The service is currently only available for Lending Club loans. And it comes at a price — LendingRobot charges investors 0.45% per year of the total assets under management, after the first $5,000. But Chief Executive Emmanuel Marot argues that the service will open up marketplace lending to retail investors who demand greater flexibility than is available today.

"Right now, marketplace lending is only long-term," Marot said. "About 90% of our clients today, they started investing on Lending Club and Prosper knowing that they could not get their money out easily."

He added that newer investors often expect to be able to access their money in less than three years, which is the shortest loan term that Lending Club offers.

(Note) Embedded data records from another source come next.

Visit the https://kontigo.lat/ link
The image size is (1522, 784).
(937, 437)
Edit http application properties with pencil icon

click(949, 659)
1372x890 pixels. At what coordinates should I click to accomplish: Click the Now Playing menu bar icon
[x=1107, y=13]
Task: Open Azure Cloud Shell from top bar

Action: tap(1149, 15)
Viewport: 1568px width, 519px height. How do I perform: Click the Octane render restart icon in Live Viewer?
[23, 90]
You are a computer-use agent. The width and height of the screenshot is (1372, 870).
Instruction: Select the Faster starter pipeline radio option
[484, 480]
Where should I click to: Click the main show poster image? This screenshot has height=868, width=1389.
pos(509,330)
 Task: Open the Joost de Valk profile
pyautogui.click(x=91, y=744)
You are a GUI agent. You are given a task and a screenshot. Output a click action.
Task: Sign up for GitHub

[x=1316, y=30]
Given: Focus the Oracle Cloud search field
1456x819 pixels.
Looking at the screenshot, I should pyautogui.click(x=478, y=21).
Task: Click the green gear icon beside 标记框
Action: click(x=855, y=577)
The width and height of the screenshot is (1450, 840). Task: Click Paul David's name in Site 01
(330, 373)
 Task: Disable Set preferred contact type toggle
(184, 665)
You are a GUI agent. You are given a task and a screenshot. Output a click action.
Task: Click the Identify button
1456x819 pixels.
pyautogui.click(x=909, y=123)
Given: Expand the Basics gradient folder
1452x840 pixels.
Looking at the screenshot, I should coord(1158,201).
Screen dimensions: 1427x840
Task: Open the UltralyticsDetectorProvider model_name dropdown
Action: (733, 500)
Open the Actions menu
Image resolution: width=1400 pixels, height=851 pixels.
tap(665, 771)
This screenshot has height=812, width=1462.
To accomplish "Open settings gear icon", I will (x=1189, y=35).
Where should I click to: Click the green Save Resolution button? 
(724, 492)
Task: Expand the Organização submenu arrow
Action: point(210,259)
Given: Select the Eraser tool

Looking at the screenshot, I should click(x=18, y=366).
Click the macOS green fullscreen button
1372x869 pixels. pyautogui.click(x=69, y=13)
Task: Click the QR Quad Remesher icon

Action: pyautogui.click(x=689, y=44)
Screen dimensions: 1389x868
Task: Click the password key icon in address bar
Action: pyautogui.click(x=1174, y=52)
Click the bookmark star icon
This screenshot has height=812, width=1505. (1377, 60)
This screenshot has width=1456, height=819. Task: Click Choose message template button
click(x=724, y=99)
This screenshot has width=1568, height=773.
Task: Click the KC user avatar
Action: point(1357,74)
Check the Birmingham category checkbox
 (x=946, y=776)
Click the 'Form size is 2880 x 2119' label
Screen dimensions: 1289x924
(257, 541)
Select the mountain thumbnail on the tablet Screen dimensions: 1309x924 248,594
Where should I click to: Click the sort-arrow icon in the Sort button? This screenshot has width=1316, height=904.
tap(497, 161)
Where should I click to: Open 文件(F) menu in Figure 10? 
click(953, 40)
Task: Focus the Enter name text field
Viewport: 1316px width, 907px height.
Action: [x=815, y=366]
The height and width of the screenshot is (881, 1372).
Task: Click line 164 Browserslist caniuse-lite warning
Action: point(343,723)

While observers agree that the secondary market for peer-to-peer loans is relatively illiquid, it is unclear whether that has been a significant factor in the industry's recent shift toward a heavier reliance on institutional investors. Marot estimated that only about 25% of the money in the industry today belongs to individual investors.

The arrival of well-heeled hedge funds and other institutional investors have allowed lending marketplaces to grow quickly. At the same time, some individual investors have expressed concern that the most attractive loans are being snatched up so quickly that retail investors do not have a fair shot.

The emergence of a more liquid secondary market would help to build the retail side of the peer-to-peer lending business, said Steven Wallman, chief executive officer of FOLIOfn, Inc., which runs the secondary trading platforms for both Lending Club and Prosper.

He said that many potential investors want to know, "If I need the money, how do I get out?"

"And clearly a more robust secondary market would answer that question more," Wallman added.

Liquidity in the secondary market for peer-to-peer loans has been improving, according to Wallman, though he declined to provide data. "I think that as the primary market expands, there becomes increasing interest in the secondary market," he said.

Direct Lending's Ross said that more liquidity in the secondary market would facilitate the emergence of mutual funds that focus on peer-to-peer loans and are sold to retail investors, since fund managers would have an easier time managing their funds.

No U.S.-based P-to-P mutual funds exist today, though Prosper President Ron Suber said recently that he expects two of them to open in the third quarter.

"The thing that will push this whole industry into a true retail market will be liquidity in the secondary market," Ross said.